» Source material:
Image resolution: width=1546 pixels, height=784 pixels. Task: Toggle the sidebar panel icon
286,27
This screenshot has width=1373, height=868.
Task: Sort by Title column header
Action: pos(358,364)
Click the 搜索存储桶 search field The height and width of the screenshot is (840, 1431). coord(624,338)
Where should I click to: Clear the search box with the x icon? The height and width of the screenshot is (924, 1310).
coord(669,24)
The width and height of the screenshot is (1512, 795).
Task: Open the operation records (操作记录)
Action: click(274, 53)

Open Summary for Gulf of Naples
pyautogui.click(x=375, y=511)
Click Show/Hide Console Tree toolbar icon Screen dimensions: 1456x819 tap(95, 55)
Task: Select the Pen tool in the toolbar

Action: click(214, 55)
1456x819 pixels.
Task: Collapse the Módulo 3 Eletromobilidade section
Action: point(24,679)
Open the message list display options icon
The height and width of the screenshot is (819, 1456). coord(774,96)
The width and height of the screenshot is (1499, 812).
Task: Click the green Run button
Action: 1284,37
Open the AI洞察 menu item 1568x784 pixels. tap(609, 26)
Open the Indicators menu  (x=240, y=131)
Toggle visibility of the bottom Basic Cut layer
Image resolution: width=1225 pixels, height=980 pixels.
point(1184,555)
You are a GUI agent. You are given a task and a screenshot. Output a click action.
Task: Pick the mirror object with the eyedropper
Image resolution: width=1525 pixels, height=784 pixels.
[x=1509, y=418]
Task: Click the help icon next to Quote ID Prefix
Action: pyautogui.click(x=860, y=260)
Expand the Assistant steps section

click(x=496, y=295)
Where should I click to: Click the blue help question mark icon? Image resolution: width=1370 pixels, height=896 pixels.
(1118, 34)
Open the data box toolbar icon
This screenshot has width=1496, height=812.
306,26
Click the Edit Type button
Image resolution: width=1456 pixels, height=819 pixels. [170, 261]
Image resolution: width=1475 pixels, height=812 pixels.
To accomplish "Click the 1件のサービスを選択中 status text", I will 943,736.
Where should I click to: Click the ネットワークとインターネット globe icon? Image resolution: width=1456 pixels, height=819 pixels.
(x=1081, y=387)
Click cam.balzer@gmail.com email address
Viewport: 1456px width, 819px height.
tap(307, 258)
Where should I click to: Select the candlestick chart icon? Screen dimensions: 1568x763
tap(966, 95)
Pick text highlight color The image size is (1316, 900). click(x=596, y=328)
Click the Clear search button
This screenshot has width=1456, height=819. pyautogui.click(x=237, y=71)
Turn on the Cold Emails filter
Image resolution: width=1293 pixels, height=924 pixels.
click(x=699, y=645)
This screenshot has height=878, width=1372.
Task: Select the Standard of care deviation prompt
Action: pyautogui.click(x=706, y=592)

» Task prompt: Copy all lines from the entries that contain the word "text".

» Response box:
To accomplish "Click the 1件のサービスを選択中 status text", I will 943,736.
Pick text highlight color The image size is (1316, 900). click(x=596, y=328)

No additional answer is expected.